PROBLEM TO SOLVE: Go through the data and copy each line where the string "computer" appears.

Pixel coordinate grounding data:
Content starts
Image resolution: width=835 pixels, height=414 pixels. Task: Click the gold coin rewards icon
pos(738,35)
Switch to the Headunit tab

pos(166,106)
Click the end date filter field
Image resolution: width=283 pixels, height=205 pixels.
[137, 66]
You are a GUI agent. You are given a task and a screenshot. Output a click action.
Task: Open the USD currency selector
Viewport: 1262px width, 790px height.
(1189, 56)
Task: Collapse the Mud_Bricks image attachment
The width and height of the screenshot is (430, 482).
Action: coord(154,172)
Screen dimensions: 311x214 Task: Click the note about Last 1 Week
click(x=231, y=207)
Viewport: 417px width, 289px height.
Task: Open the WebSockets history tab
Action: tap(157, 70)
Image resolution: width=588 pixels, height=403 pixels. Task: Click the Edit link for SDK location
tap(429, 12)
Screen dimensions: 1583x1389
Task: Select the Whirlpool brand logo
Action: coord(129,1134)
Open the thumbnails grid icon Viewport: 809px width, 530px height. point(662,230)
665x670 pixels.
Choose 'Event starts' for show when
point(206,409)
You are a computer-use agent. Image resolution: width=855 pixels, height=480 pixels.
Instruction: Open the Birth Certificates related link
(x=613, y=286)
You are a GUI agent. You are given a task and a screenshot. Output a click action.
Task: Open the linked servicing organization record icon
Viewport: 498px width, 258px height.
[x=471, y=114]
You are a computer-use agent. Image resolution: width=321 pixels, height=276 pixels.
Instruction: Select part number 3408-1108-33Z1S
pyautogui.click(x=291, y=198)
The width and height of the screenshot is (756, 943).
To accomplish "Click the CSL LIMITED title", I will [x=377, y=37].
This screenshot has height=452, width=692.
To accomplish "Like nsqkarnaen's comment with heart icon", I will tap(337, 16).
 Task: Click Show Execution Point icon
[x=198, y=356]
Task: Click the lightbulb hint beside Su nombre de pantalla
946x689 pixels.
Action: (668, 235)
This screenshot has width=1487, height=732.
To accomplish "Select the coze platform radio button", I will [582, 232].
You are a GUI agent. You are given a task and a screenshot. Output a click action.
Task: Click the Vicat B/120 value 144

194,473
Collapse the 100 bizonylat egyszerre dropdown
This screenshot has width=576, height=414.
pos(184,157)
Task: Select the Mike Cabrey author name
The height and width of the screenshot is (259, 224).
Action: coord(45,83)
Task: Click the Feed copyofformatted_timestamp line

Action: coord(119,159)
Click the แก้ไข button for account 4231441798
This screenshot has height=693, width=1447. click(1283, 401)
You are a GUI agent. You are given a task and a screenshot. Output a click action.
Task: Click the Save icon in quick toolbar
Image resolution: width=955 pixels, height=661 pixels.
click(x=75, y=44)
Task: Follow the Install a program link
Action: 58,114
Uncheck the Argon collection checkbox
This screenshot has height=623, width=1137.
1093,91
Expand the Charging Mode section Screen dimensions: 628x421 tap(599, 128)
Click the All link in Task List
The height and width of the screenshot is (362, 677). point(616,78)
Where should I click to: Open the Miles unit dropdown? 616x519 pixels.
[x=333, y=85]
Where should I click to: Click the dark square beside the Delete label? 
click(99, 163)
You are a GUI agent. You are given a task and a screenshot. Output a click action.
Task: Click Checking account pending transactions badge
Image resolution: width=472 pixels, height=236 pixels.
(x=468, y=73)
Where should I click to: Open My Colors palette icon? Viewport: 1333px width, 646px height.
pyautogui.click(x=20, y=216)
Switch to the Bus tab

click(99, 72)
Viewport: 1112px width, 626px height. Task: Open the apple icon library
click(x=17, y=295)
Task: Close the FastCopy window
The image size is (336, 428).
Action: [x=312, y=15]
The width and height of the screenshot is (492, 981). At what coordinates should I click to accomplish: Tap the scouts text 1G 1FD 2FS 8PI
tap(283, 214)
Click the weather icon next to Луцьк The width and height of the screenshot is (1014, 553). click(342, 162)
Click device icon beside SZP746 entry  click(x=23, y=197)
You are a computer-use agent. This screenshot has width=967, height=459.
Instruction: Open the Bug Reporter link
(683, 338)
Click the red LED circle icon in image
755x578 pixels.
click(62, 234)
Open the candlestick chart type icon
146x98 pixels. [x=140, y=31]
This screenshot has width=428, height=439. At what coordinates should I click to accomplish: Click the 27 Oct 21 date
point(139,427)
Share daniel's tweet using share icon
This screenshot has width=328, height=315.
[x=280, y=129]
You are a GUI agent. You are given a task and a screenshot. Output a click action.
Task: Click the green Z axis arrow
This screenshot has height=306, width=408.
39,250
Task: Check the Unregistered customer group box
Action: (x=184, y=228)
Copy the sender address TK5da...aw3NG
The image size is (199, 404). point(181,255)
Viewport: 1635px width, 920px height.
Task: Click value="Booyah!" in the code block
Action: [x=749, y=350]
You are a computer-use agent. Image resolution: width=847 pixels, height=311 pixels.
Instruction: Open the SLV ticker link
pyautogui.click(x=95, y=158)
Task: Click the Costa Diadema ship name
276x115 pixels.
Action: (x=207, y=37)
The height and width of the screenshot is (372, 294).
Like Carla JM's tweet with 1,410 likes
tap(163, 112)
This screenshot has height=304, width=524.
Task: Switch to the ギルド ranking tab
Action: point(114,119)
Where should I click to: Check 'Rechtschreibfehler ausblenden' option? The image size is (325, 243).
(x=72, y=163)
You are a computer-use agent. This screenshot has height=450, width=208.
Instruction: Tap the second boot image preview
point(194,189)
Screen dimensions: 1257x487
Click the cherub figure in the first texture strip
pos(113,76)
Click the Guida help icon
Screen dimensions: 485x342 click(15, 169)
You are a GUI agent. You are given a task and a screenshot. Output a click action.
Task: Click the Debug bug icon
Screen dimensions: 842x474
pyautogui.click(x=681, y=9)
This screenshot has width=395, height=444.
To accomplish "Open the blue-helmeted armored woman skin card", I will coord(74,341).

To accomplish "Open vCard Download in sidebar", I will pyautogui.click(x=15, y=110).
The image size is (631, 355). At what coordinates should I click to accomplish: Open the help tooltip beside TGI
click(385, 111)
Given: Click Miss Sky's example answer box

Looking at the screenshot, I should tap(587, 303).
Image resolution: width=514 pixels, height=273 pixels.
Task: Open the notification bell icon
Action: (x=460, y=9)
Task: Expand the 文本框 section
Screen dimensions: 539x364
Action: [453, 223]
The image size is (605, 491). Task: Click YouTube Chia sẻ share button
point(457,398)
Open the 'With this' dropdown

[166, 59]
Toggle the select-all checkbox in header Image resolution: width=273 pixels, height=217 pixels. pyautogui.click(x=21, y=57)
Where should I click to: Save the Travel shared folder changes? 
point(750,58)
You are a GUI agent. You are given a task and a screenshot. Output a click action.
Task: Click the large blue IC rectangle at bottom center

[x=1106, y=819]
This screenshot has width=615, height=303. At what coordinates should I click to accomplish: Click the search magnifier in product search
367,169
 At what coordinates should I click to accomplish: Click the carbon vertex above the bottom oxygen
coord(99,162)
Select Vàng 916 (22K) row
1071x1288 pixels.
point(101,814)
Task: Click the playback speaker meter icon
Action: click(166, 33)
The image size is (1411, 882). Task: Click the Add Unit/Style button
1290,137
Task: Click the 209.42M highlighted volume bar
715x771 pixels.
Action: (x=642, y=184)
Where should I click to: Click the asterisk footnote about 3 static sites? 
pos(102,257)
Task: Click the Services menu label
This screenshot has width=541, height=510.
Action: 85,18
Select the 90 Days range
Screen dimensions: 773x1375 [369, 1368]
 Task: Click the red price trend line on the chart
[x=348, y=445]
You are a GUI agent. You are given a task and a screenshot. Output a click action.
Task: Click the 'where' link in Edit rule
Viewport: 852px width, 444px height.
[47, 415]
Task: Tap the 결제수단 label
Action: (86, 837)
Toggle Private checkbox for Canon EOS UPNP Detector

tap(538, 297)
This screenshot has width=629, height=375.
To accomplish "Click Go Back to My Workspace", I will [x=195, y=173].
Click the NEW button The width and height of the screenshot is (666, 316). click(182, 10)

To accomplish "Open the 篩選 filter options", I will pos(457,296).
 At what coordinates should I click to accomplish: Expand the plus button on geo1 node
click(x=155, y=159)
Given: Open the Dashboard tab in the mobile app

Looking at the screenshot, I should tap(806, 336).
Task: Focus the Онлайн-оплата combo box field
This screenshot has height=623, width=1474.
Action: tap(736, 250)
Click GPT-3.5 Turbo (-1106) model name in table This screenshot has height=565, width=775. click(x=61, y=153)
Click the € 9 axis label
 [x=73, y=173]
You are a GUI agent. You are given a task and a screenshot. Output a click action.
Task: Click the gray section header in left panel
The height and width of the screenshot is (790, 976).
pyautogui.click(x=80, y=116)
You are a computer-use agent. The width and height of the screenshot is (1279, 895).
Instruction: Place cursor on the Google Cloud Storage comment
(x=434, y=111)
Content ends
RESULT:
You are a computer-use agent. Image resolution: width=855 pixels, height=480 pixels.
You are a computer-use agent. Image resolution: width=321 pixels, height=276 pixels.
You are a computer-use agent. This screenshot has width=967, height=459.
You are a computer-use agent. Image resolution: width=847 pixels, height=311 pixels.
You are a computer-use agent. This screenshot has height=450, width=208.
You are a computer-use agent. The width and height of the screenshot is (1279, 895).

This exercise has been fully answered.